SANFORD, Fla. — Almost two weeks after his initial diagnosis of coronavirus, President Donald Trump is scheduled to speak Monday evening at an event in Sanford, Florida.
This will be the president's first stop back in the Sunshine State since testing positive for the virus. He initially wanted to visit Florida this weekend but instead held an event at the White House speaking from the Blue Room Balcony.
But Trump's lack of ability to campaign himself in the battleground state did not stifle the efforts of others in his party. His eldest son Donald Trump Jr. made several stops across the state during the last few days, while Vice President Mike Pence held two campaign rallies Saturday.
The second lady Karen Pence will also be in Florida on Monday to make her case for a second term for President Trump.
As for the president's plans? His reelection campaign said President Trump will deliver remarks at a "Make America Great Again" event at 7 p.m. at Orlando Sanford International Airport.

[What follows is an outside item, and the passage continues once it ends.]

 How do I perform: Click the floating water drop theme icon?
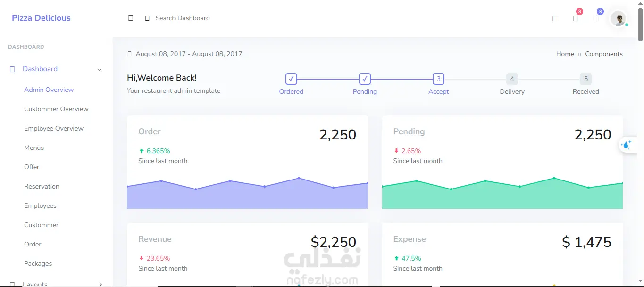[627, 145]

Trump's doctor cleared the president for resuming public engagements and shared that he is "no longer considered a transmission risk to others." After refusing for days to say when Trump last tested negative for the virus, the White House prior to the rally says he has tested negative "on consecutive days."
A local health expert who spoke prior to the announcement of Trump's last negative test result had concerns about the rally.
"Some percentage of people in that crowd are going to be exposed to some people who are positive and some of those people are either going to get sick or be in a position to transmit COVID to others," Dr. Jay Wolfson with USF Public Health told 10 Tampa Bay earlier this week.
"We still don't know much about the long-term risks of it. But we do know that a percentage of the people who acquire COVID will get a new disease for the rest of their lives, it's one of the oddities we have noticed from it."
As for Wolfson's best advice for those who choose to attend this event? It's the same as before: social distance and wear a mask.
Trump's return to the public stage comes at a time where he is seeing a deficit in the polls, according to some studies.
If the election were held now, the Pew Research Center found that 52 percent of voters would support Democratic presidential nominee Joe Biden, and 42 percent would support Trump.
That's out of a pool of 11,929 U.S. adults, including 10,543 people who are registered voters.
Real Clear Politics shows Biden with a +3.7 lead in Florida, with Biden seeing 48 percent support over Trump's 44.3 percent. Their results are an average aggregated by polling data Real Clear Politics has been tracking since May.
As the election draws near, time is precious. It's something both candidates have noted.
“Each day that passes more voters bank their votes, and there's no change in those votes, and there's no persuadable voters left," political analyst Dr. Lars Hafner said. "So that's why you're seeing them all come to Florida because Florida is voting as we speak.”
As of Oct. 11, just over 1.6 million mail-in ballots have already been submitted in the state.